Success is too often defined as celebrity, money, or power.
A colleague, an adjunct professor at the University of Minnesota, was about to deliver an early morning lecture. He stood in his heavy coat, and pronounced it to be a super frigid day.
The students groaned in agreement.
He then asked: "What are we going to do about it?"
Then, everybody laughed as he removed his coat to reveal a brightly colored Hawaiian shirt.
It takes effort to do something. My colleague went to the trouble of wearing a Hawaiian shirt. His students probably learned more that morning as a result.
I believe in approaching problems, I mean opportunities, positively.

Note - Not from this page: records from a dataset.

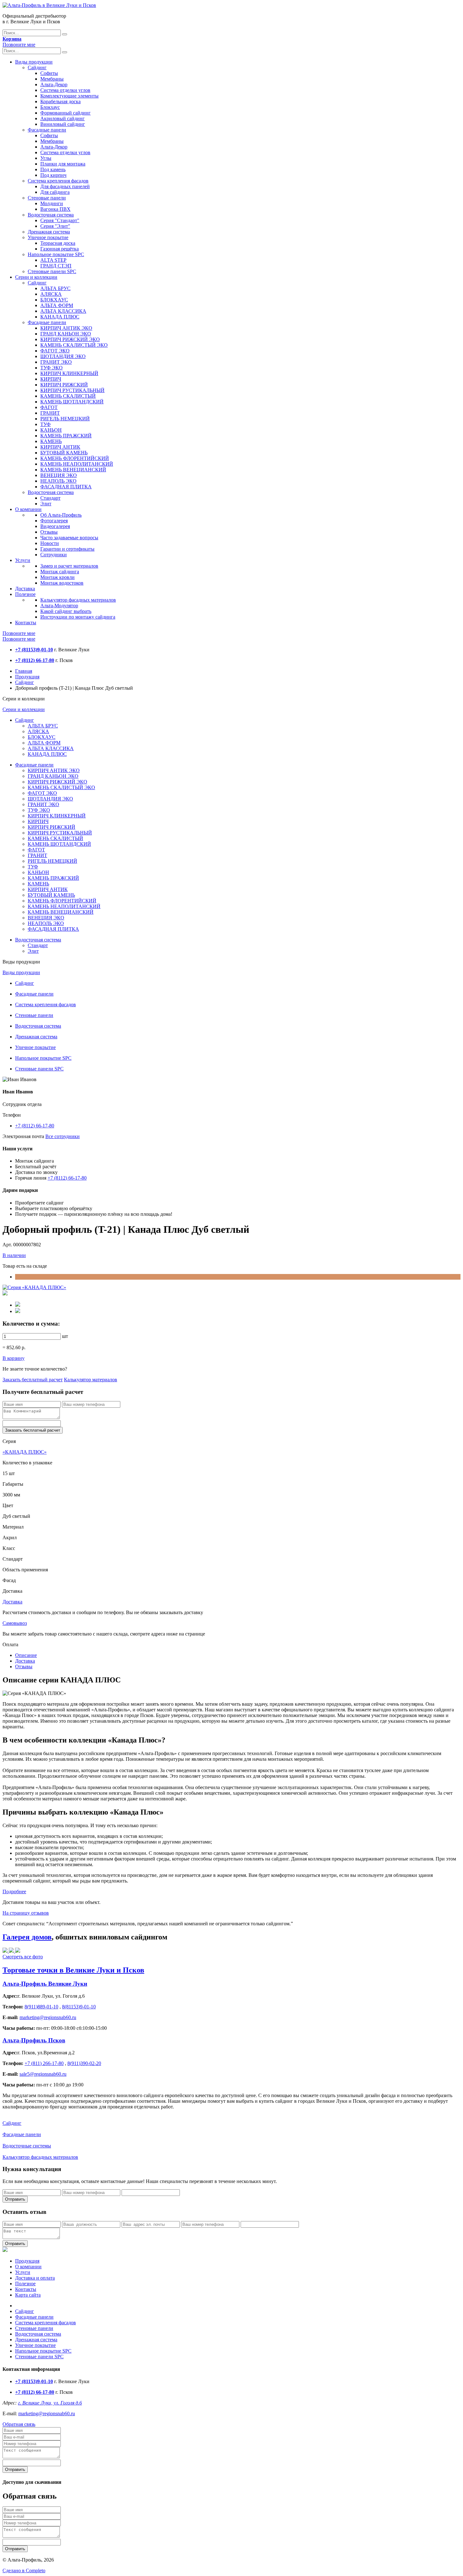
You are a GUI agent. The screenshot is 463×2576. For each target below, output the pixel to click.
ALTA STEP (53, 260)
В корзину (14, 1358)
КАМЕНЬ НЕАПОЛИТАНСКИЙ (76, 464)
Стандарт (50, 498)
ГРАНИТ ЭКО (56, 362)
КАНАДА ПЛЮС (59, 316)
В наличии (14, 1255)
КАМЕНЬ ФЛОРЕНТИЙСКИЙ (74, 458)
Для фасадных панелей (65, 186)
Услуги (22, 560)
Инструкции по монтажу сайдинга (77, 617)
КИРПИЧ (50, 379)
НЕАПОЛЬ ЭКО (58, 481)
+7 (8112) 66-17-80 (34, 1125)
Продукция (27, 676)
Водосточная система (51, 214)
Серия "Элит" (55, 226)
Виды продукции (34, 62)
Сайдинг (37, 67)
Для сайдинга (55, 192)
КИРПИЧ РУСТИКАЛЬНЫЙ (72, 390)
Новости (49, 543)
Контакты (25, 622)
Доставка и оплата (35, 2278)
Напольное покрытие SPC (56, 254)
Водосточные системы (27, 2145)
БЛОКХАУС (54, 299)
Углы (45, 158)
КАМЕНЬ (51, 441)
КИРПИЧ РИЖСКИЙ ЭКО (70, 339)
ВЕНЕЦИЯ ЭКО (58, 475)
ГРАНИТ (50, 413)
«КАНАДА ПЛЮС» (25, 1452)
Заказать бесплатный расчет (33, 1379)
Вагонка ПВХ (55, 209)
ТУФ (45, 424)
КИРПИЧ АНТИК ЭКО (66, 328)
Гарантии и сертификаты (67, 549)
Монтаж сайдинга (59, 571)
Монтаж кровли (57, 577)
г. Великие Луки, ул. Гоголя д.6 (50, 2402)
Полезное (25, 594)
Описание (26, 1655)
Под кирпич (53, 175)
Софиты (49, 73)
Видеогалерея (55, 526)
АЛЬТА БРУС (55, 288)
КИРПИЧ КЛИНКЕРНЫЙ (69, 373)
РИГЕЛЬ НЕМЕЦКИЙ (65, 418)
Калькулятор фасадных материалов (78, 600)
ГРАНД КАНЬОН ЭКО (65, 333)
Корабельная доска (60, 101)
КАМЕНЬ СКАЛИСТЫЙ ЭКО (74, 345)
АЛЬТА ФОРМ (56, 305)
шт (65, 1336)
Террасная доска (57, 243)
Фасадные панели (47, 129)
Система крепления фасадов (58, 180)
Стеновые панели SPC (52, 271)
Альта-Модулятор (59, 605)
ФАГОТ (49, 407)
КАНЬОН (51, 430)
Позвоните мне (19, 44)
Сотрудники (53, 554)
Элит (45, 503)
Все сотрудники (62, 1136)
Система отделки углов (65, 90)
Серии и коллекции (36, 277)
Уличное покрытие (48, 237)
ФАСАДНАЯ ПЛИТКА (66, 486)
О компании (28, 509)
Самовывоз (15, 1623)
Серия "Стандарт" (59, 220)
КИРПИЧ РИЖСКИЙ (64, 384)
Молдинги (51, 203)
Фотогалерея (54, 520)
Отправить (15, 2199)
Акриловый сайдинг (62, 118)
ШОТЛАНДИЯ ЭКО (63, 356)
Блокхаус (50, 107)
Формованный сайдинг (65, 112)
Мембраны (52, 78)
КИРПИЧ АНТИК (60, 447)
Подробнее (14, 1891)
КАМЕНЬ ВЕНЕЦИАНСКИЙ (73, 469)
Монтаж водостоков (61, 583)
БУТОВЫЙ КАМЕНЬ (64, 452)
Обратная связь (19, 2424)
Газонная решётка (59, 248)
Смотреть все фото (23, 1956)
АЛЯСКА (51, 294)
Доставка (25, 588)
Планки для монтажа (62, 163)
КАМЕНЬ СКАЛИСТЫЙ (68, 396)
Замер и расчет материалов (69, 566)
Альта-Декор (53, 84)
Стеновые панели (47, 197)
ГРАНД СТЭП (55, 265)
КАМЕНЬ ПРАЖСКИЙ (66, 435)
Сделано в (24, 2570)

However, the "power of positive thinking" is generally debunked.
That you will become healthy, wealthy, and wise just by thinking positively is a cruel lie.
It's so much easier not to learn science, or to believe something "out there" is responsible for life's circumstances.

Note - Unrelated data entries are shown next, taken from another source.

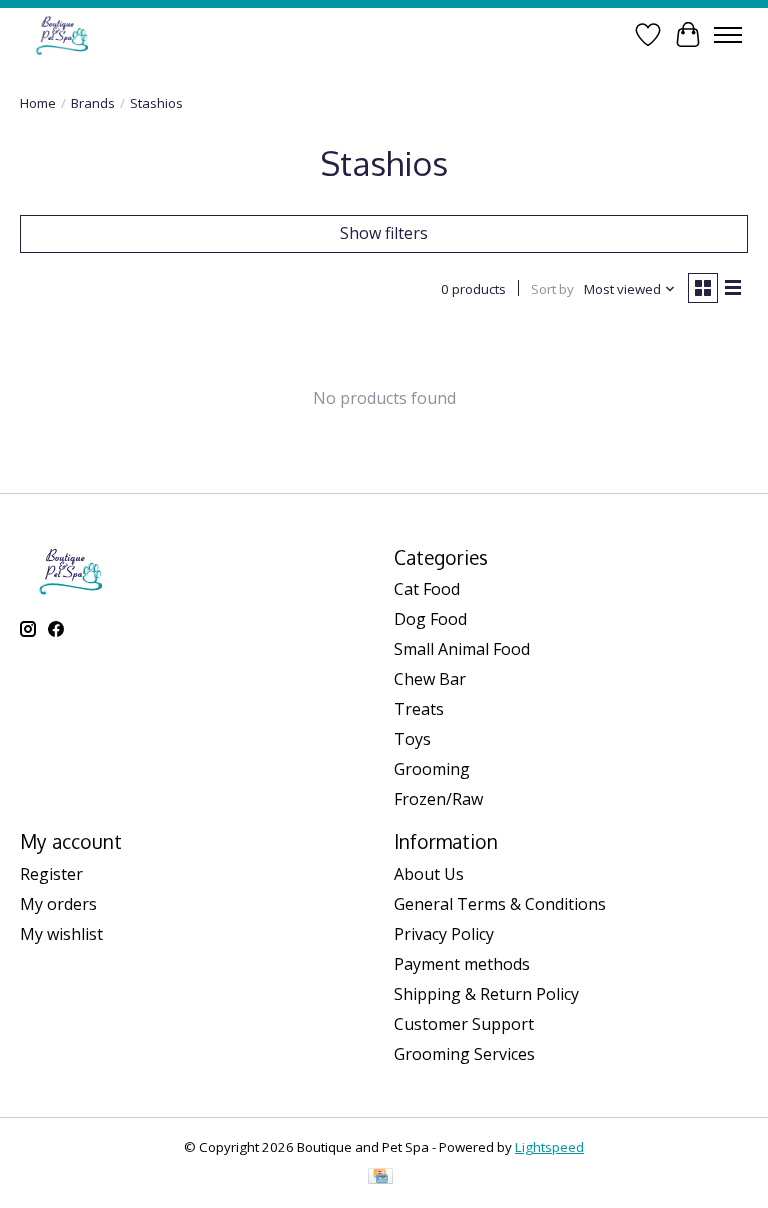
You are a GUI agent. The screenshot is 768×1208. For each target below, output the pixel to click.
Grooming (432, 769)
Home (38, 103)
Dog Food (430, 619)
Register (51, 874)
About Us (429, 874)
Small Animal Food (462, 649)
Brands (93, 103)
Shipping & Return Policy (486, 994)
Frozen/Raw (438, 799)
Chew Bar (430, 679)
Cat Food (427, 589)
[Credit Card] (380, 1178)
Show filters (384, 233)
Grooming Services (464, 1054)
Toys (412, 739)
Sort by (552, 289)
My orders (58, 904)
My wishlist (61, 934)
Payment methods (462, 964)
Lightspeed (549, 1147)
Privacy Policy (444, 934)
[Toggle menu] (728, 35)
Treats (419, 709)
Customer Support (464, 1024)
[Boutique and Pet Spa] (61, 34)
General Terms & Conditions (500, 904)
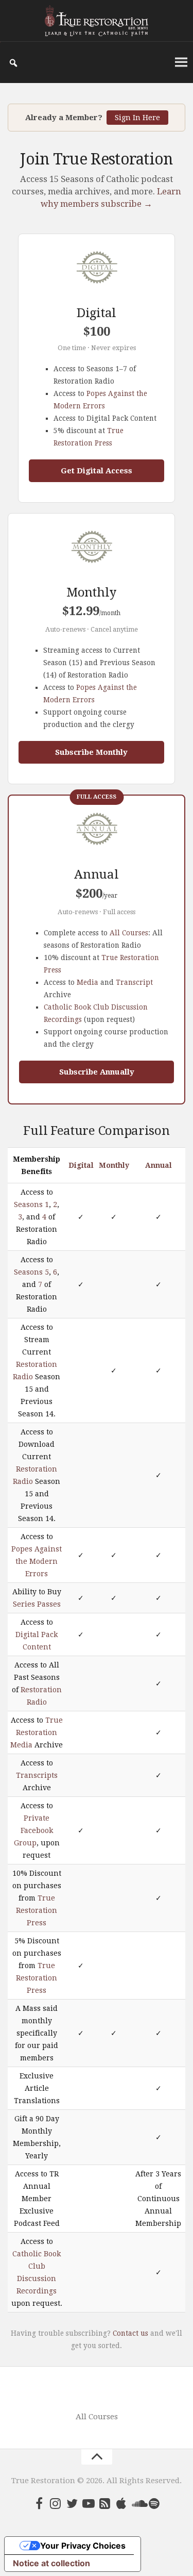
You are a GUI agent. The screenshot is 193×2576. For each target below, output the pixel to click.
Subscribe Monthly (91, 752)
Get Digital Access (96, 470)
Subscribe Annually (96, 1072)
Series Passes (37, 1604)
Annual (158, 1165)
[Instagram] (55, 2503)
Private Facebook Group (33, 1830)
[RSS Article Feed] (105, 2503)
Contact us (130, 2333)
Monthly (114, 1165)
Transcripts (37, 1775)
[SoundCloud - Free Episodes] (138, 2503)
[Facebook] (39, 2503)
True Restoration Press (36, 1910)
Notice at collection (51, 2563)
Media (87, 982)
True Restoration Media (36, 1732)
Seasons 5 (31, 1272)
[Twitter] (72, 2503)
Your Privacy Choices (83, 2545)
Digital (81, 1165)
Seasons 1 (31, 1204)
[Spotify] (154, 2503)
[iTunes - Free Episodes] (121, 2503)
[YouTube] (88, 2503)
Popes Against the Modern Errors (36, 1561)
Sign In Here (137, 117)
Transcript (134, 982)
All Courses (129, 933)
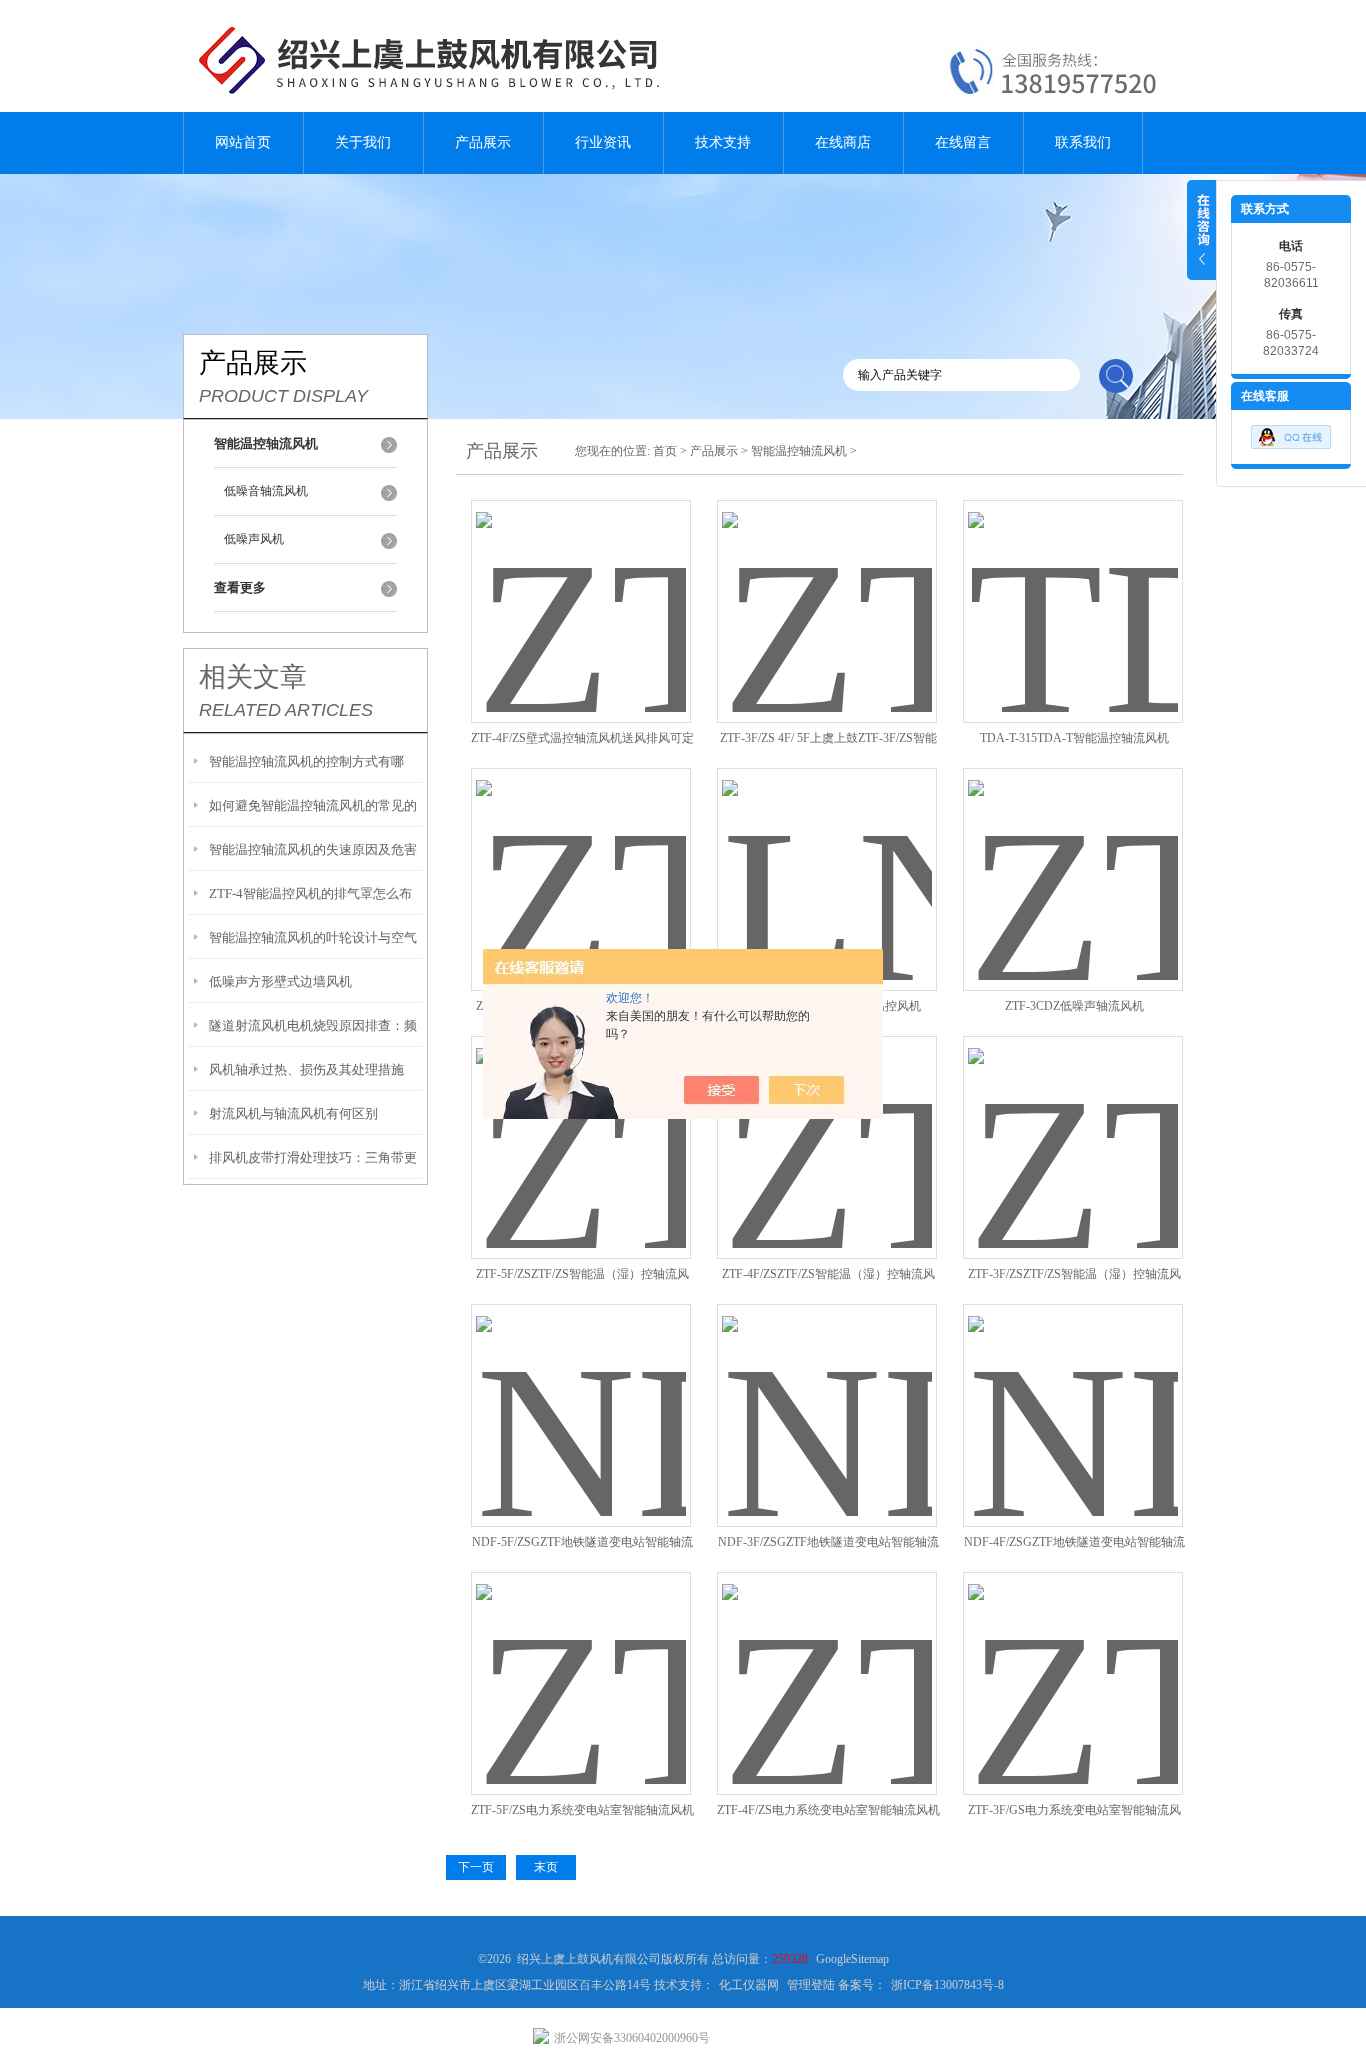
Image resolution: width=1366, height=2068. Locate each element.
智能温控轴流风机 (799, 451)
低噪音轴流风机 (266, 491)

I'm an engineer. Engineers chunk the big stuff into manageable chunks. Engineers dream, but then they do something.
For many of the engineers I know, motivational truisms are annoying.
Wake up and dreamI made that one up: dreaming is important, but it is not an end in itself.
Rather than truisms, I have been posting one or more Tweets a day about something I actually did that day. I started this exercise last August and will continue until this coming August.
Finding joy in the little, everyday activities that make each day good. That's how I define success.
Notes: The title of this post is tongue-in cheek. I generally do not click through when I see teaser titles.
I took the Security Notice photograph at one of my client's offices. Behind that door, scientists and engineers are creating stuff that will improve the quality of people's lives.
This post reflects my world view, and my definition of success: there are no absolute definitions.